ACTIVITY:
Summarize the article on Tallest Man On Earth in two sentences.

DOCUMENT SECTION:
━━━
Swedish folk act Tallest Man On Earth was never meant to go places. Formed with the express aim of simply making something he enjoyed, and perhaps playing a little around his local scene, Kristian Matsson has instead found himself spending a chunk of his life living in New York, touring the world, and getting regular comparisons to Bob Dylan.

The Dylan comparison, by the by, he finds quite funny. “Journalists keep bringing it up, and it turns into this kind of cycle,” he says. “They often forget my female influences, like Joni Mitchell. But it’s very flattering, of course.” The point, I suppose, is that Matsson creates vocally distinctive folk music that almost seems to tell a story, and is rooted in tradition and place. There’s a new record on the way, Henry St, which is different, but will still take in all of those angles.

“It’s been done for a while,” he says of Henry St. “It’s a very special album for me. There are a bunch of people on it, which makes it the opposite of the album before it. For my last album, I was living in my apartment in New York in the Winter of 2018/ 19, and I decided to isolate there. I set up these rules, I was going to write and record everything in a month, and not see anyone. It’s quite funny in hindsight, with the pandemic.”

“I moved back to Sweden ten weeks into the pandemic, and I was just me in my solitude, and it wasn’t great for mental health. I was reminded of my own mortality all the time, and the playfulness disappeared. I couldn’t write. I just grew vegetables. When I was finally back, I went to North Carolina, and wrote eleven songs and invited a bunch of people.”

“I realised during the pandemic that the people around me were my life’s inspiration. Interactions, that’s what really inspires. There’s not a genius in this little shell, it’s when I’m with other people I get inspired. I invited super good musicians, and I built on these demos. I let people bring their own personality, and we recorded some of the songs live, as a band in the studio. It was literally a party, with a lot of the things we’d been missing, with dogs running around, high fiving, people visiting. It was lovely.”

“Some of the songs are sad sounding, but it was a beautiful piece of work produced with friends. It’s the first album where I come to the conclusion that you can’t just wallow in your own anxiety. There’s a hopefulness to the album, which is hard amongst war and injustice, but this is what the album is about.”

Touring, though – the act of communing on a stage – has always been Tallest Man On Earth’s main thing, his natural home. “I’m super happy to be coming back, doing proper shows again,” he says. “I did loads of shows and had to make up for all the cancelled ones, which was crazy. We did that into last summer, and loved it.”

“In the last six months, the winter, I had to deal with my personal life, moving, getting settled, stuff like that, and preparing for the album and getting a band together. The tour won’t have the exact people from the album, but two North Carolina musicians and a drummer from Sweden will make up a four piece, and they’re all very talented. We’re going to play new songs and band versions of old songs, and some parts that are just me. I can’t wait.”
━━━
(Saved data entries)

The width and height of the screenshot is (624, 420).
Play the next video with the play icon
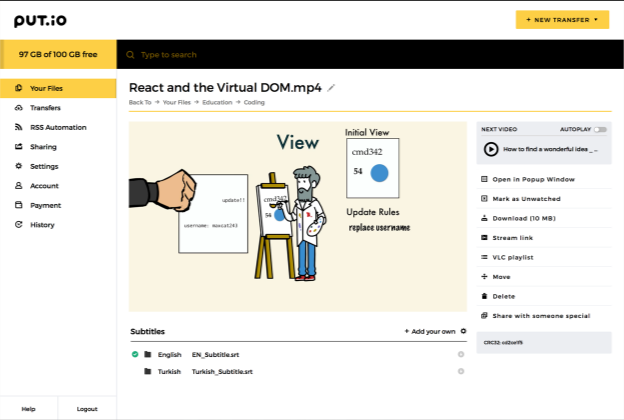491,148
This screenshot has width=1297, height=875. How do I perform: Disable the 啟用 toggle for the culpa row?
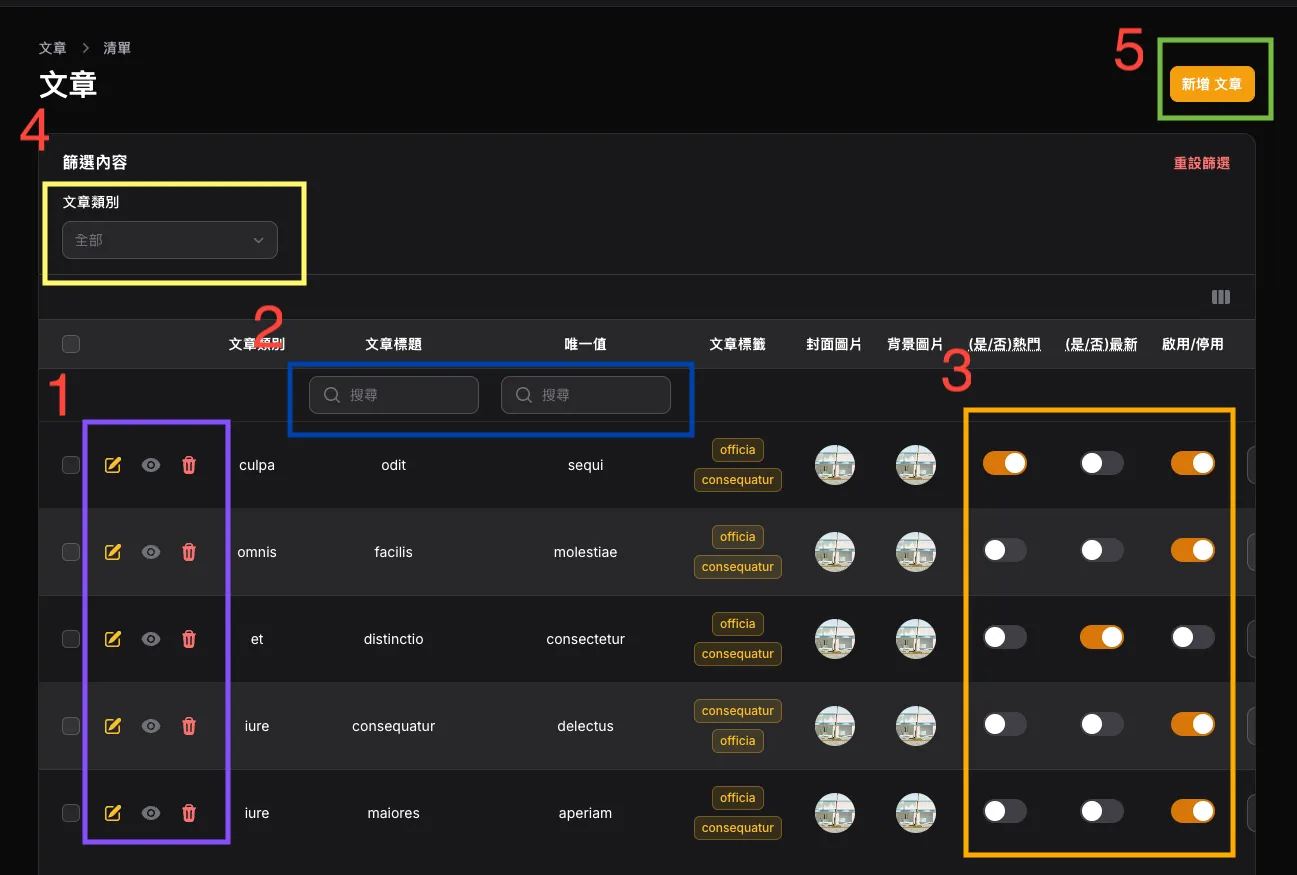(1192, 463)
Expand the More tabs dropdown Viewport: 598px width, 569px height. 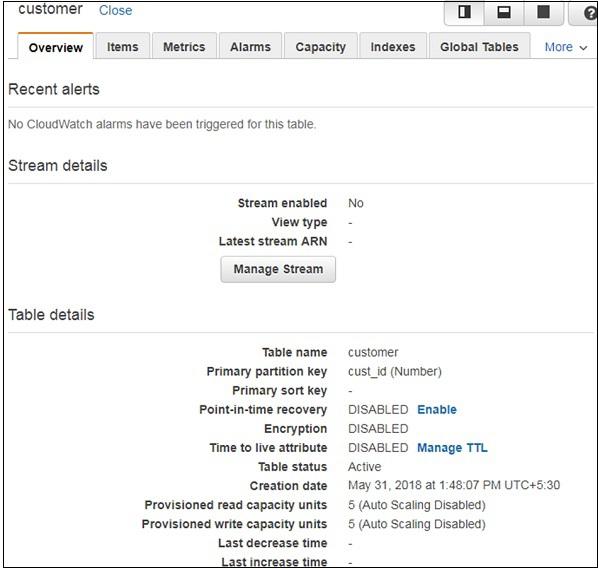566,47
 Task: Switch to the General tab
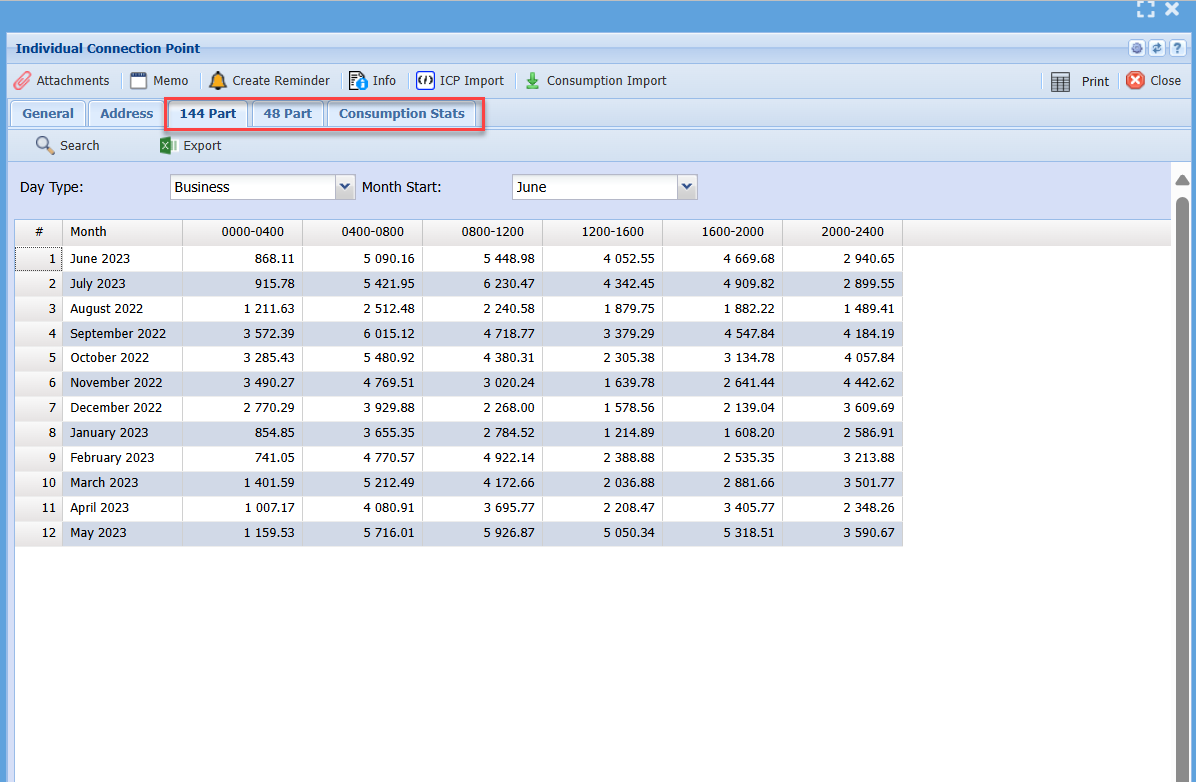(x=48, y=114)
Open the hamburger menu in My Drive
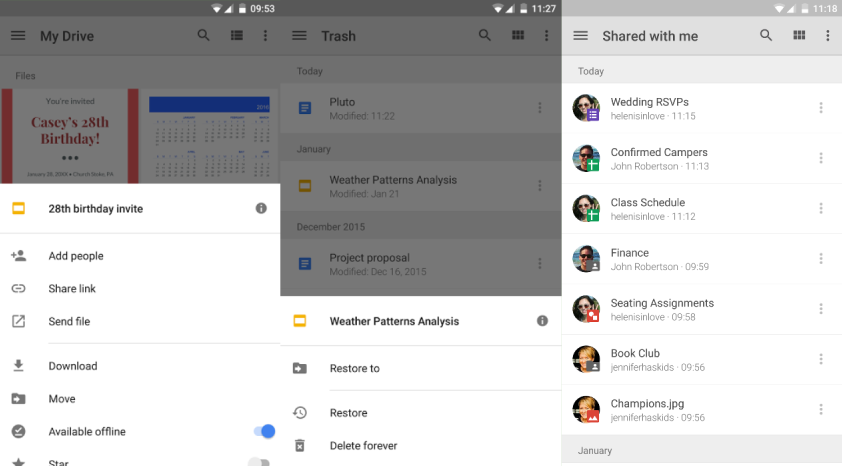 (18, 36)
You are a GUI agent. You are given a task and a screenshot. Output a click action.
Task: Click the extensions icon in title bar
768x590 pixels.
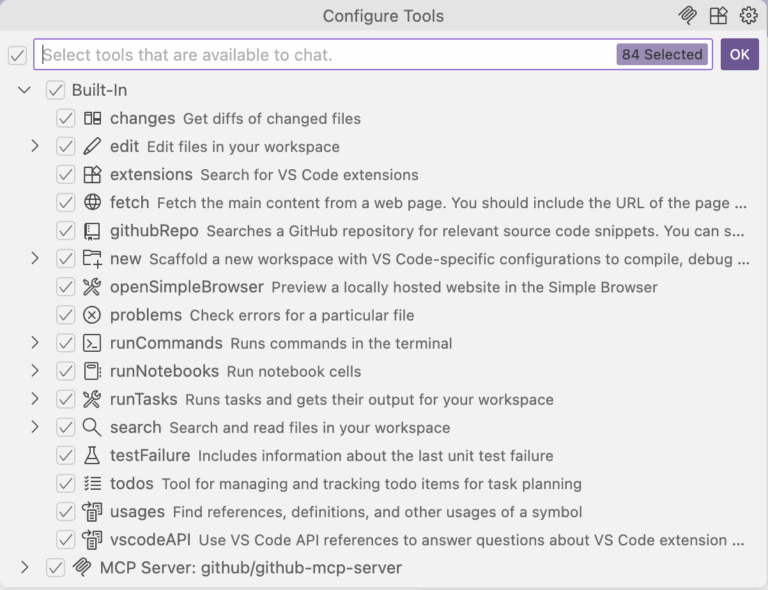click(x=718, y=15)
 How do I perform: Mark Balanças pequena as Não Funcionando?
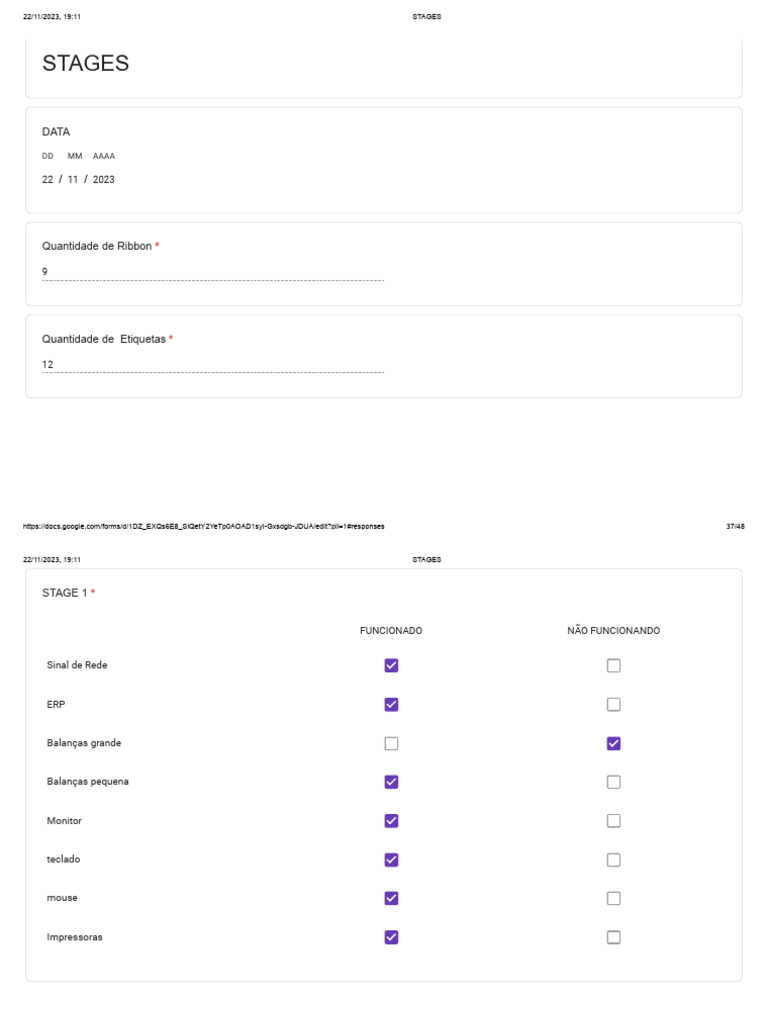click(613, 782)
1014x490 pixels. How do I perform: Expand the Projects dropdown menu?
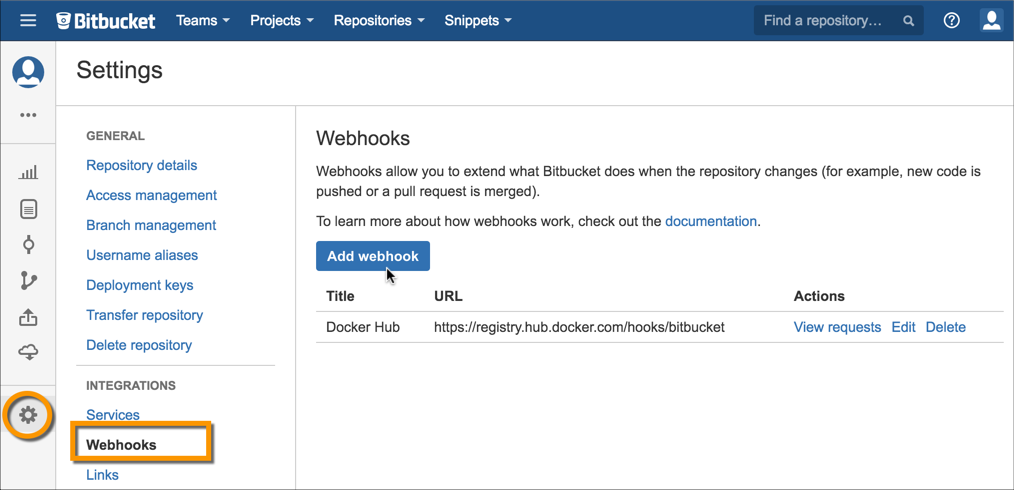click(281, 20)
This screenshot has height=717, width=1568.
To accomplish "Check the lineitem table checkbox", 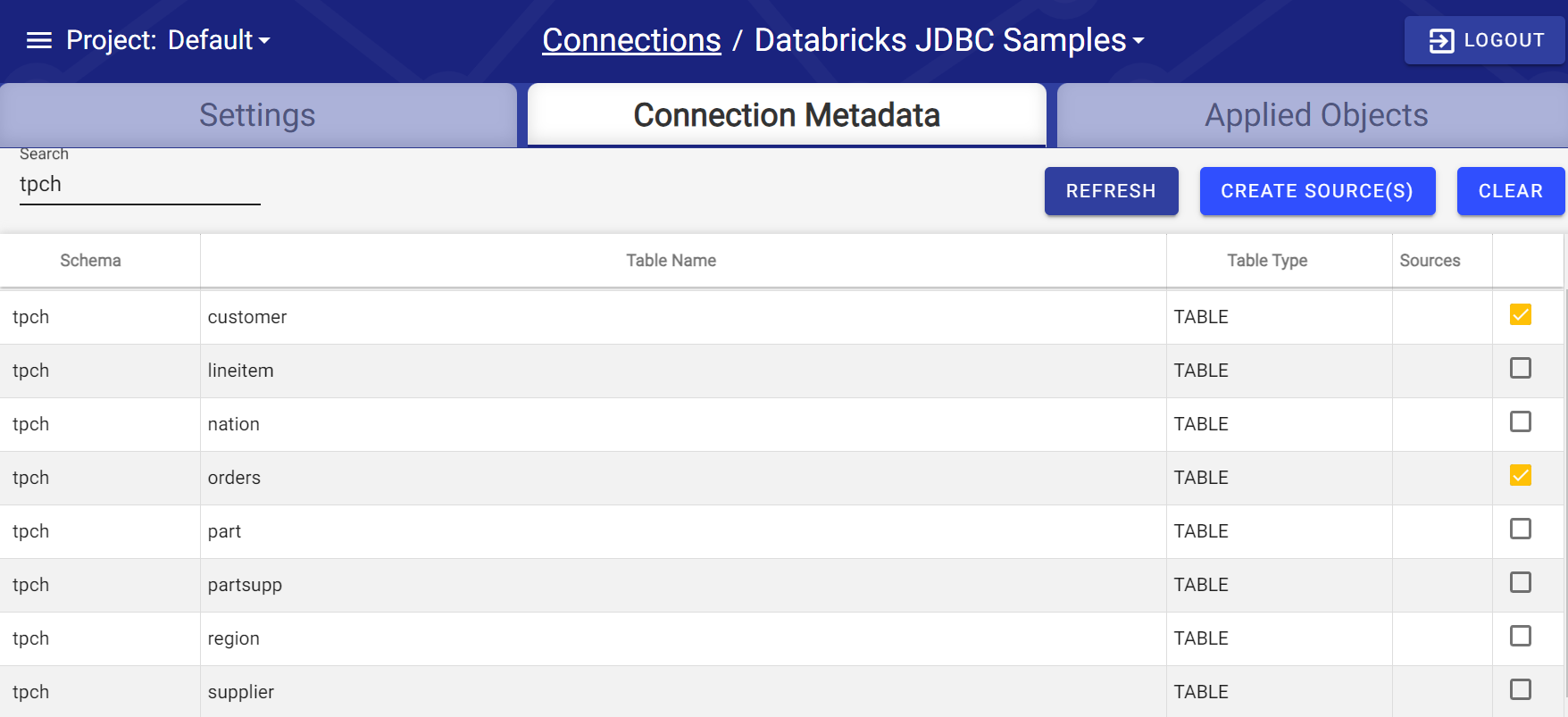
━━━
SOLUTION FOR THIS PROBLEM:
Kristian Matsson, the Swedish folk act Tallest Man On Earth, made his new album Henry St with a group of invited musicians in North Carolina after isolation in Sweden during the pandemic left him unable to write. He says the album has a hopefulness to it, and he looks forward to touring with a four-piece band playing new songs and band versions of old ones.